In opposing the President’s actions, the Nevada attorney general thrust Nevadans into this unnecessary, harmful, and anti-family legal battle. “This amicus brief uniquely emphasizes both the human impact of the President’s immigration actions and the significant harm caused by postponing implementation. The ACLU of Nevada is proud to join other likeminded voices in support of Dreamers and their families ” said Amy Rose, legal director.

“Nevada stood to gain $21 million under the expanded DACA/DAPA programs, but unless this lawsuit is defeated, we only end up destroying dreams and fragmenting families,” said Tod Story, executive director.

On February 17, 2015, a federal district court blocked implementation of the president’s initiative to expand Deferred Action for Childhood Arrivals (DACA), under which certain immigrants who arrived in the U.S. as children can apply for protection from deportation and work authorization. The court also blocked implementation of a second initiative that would allow certain immigrant parents of U.S. citizens or lawful permanent residents to apply for protection from deportation and work authorization (known as Deferred Action for Parents of Americans and Lawful Permanent Residents, or DAPA.)

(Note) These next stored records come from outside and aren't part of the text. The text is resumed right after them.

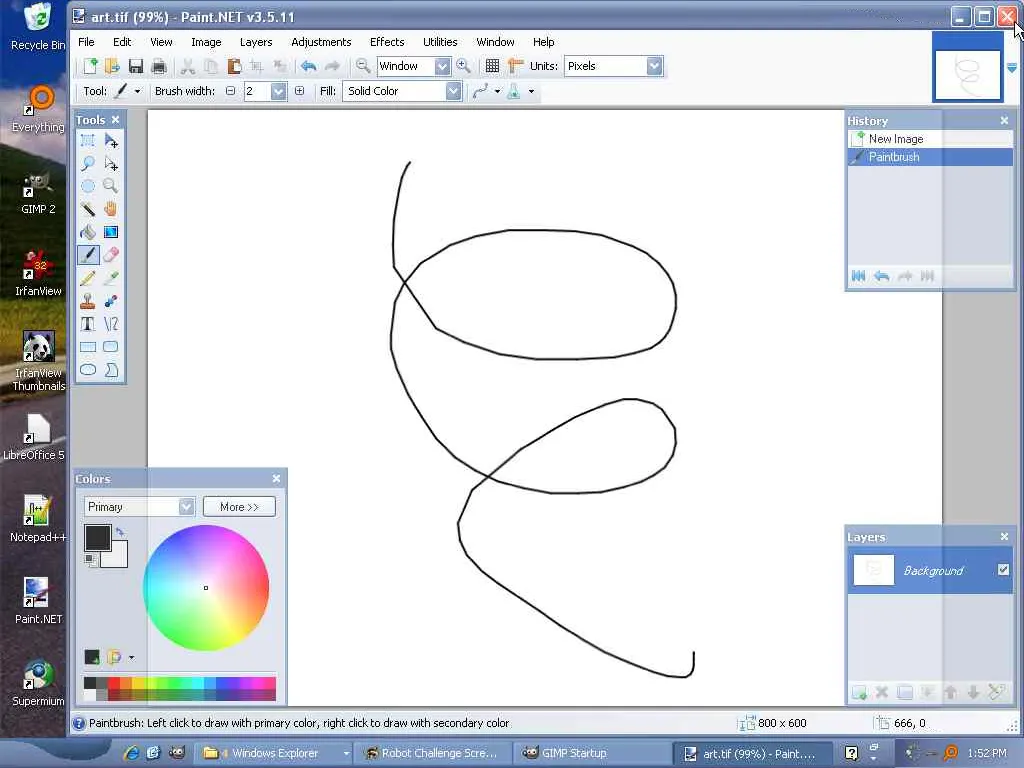Choose the Magic Wand tool

pyautogui.click(x=88, y=209)
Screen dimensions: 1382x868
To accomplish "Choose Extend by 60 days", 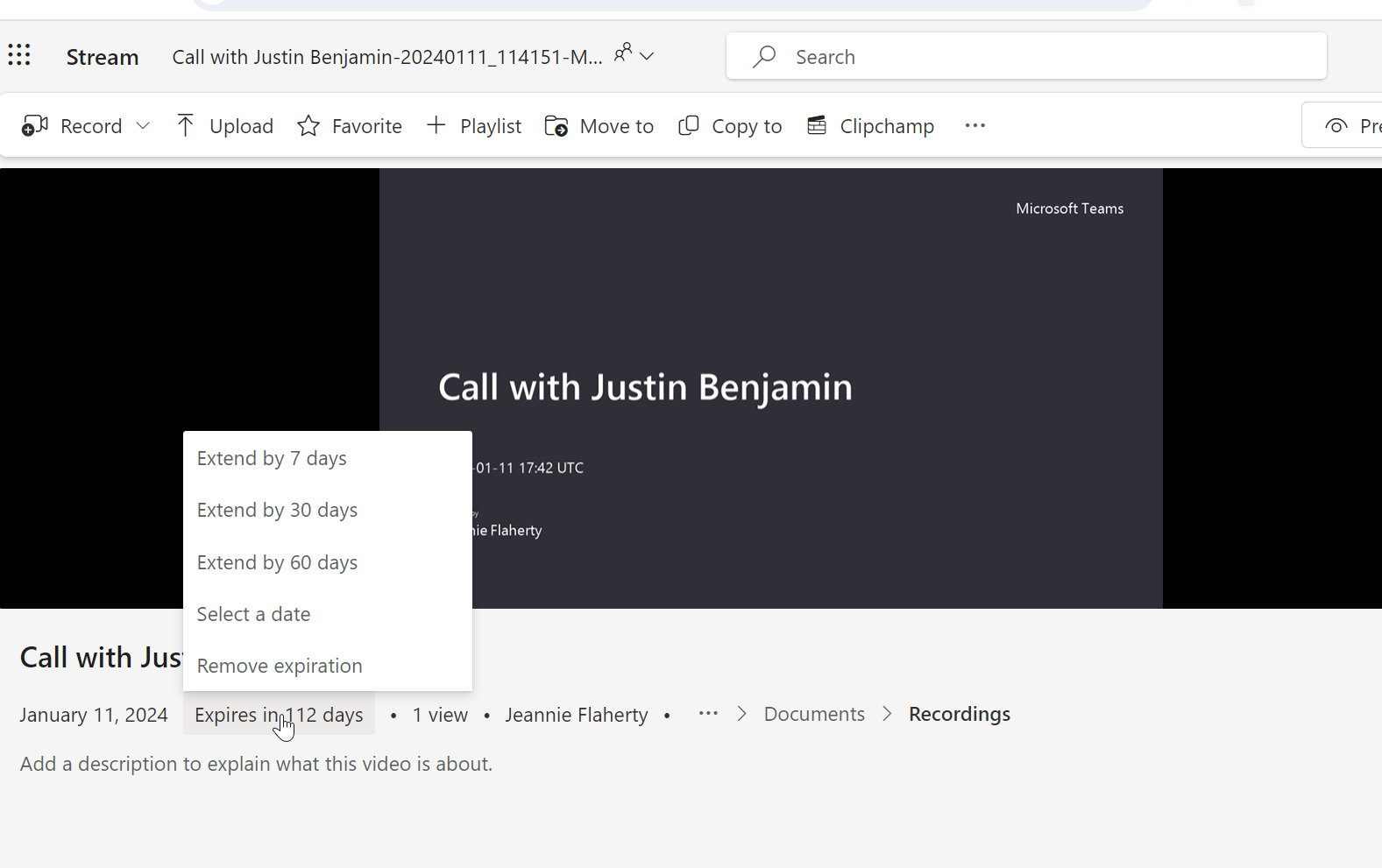I will 277,562.
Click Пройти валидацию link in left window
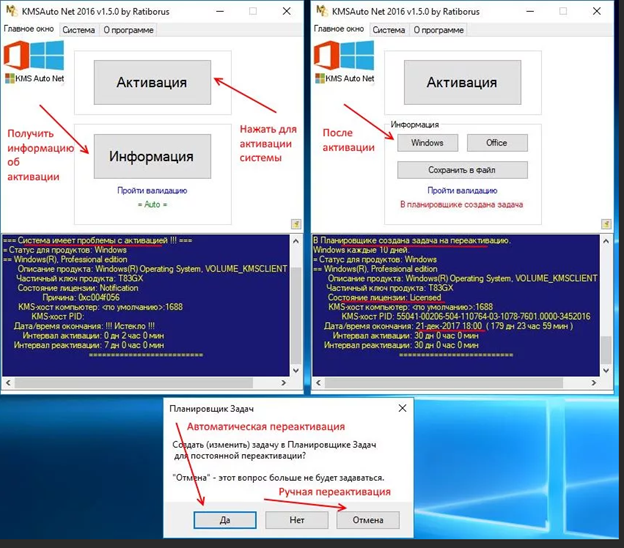624x548 pixels. [153, 190]
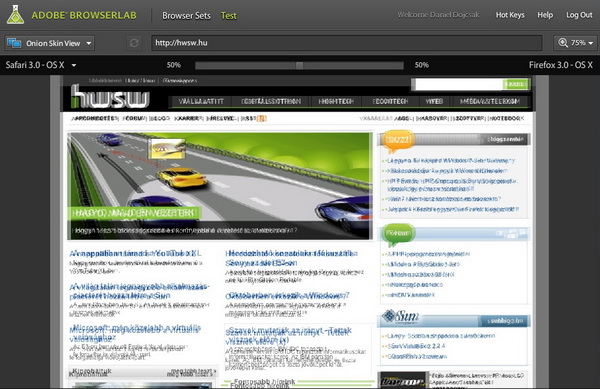Click the onion skin opacity slider handle
This screenshot has height=389, width=600.
click(x=300, y=65)
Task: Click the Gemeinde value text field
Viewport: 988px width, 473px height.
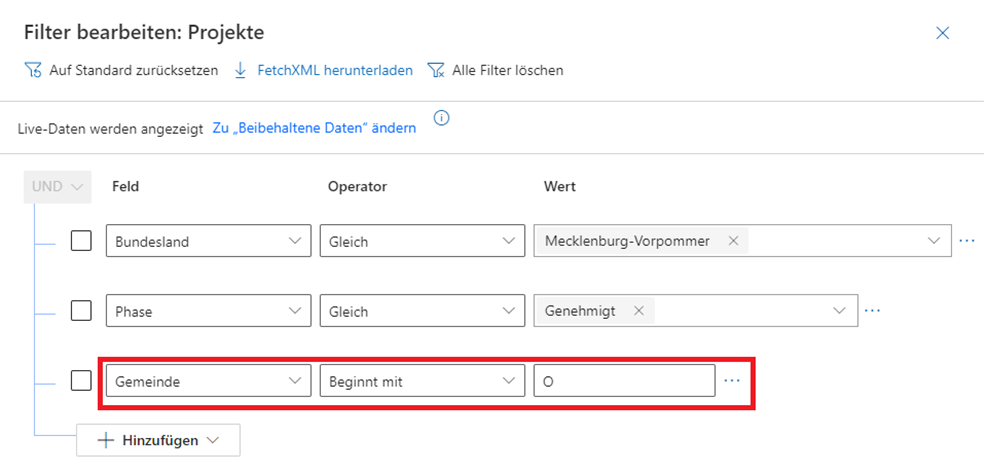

The groups that filed the amicus brief argue that delays in implementing the two initiatives will harm the nation’s economy and prevent aspiring Americans from participating more fully in their communities. The brief features profiles of small business owners, primary breadwinners, and social activists who would be able to increase their economic and societal contributions if granted the relief proposed by DACA and DAPA.

Among those profiled are Rosalva and Fidel, parents of three U.S. citizen children, one of whom recently completed basic training with the U.S. National Guard. Rosalva, a small business owner, would be able to operate her business and move about her Indiana community without fear of deportation if she were granted DAPA.

Here in Nevada, Deisy Hernandez works as an outreach coordinator for the ACLU of Nevada. As a “Dreamer,” Deisy applied for DACA was approved, and now works to educate members of Nevada’s communities about how to be involved in the public policy process. Her story was featured on our blog here:

Deisy’s mother, however, is left in the shadows and is unable to openly contribute to the country in which she lives. Implementation of DAPA recognizes Deisy’s mother’s humanity and allows her to live a life free of fear.

Today’s filings are the latest legal step in Texas, et al. v. United States, et al., the 27-state challenge to the administration’s immigration actions. On April 17, the Fifth Circuit will hear oral argument in a request for emergency stay of the lower court’s injunction. If granted, the emergency stay would allow the U.S. government to begin implementation of the DAPA and “expanded DACA” initiatives.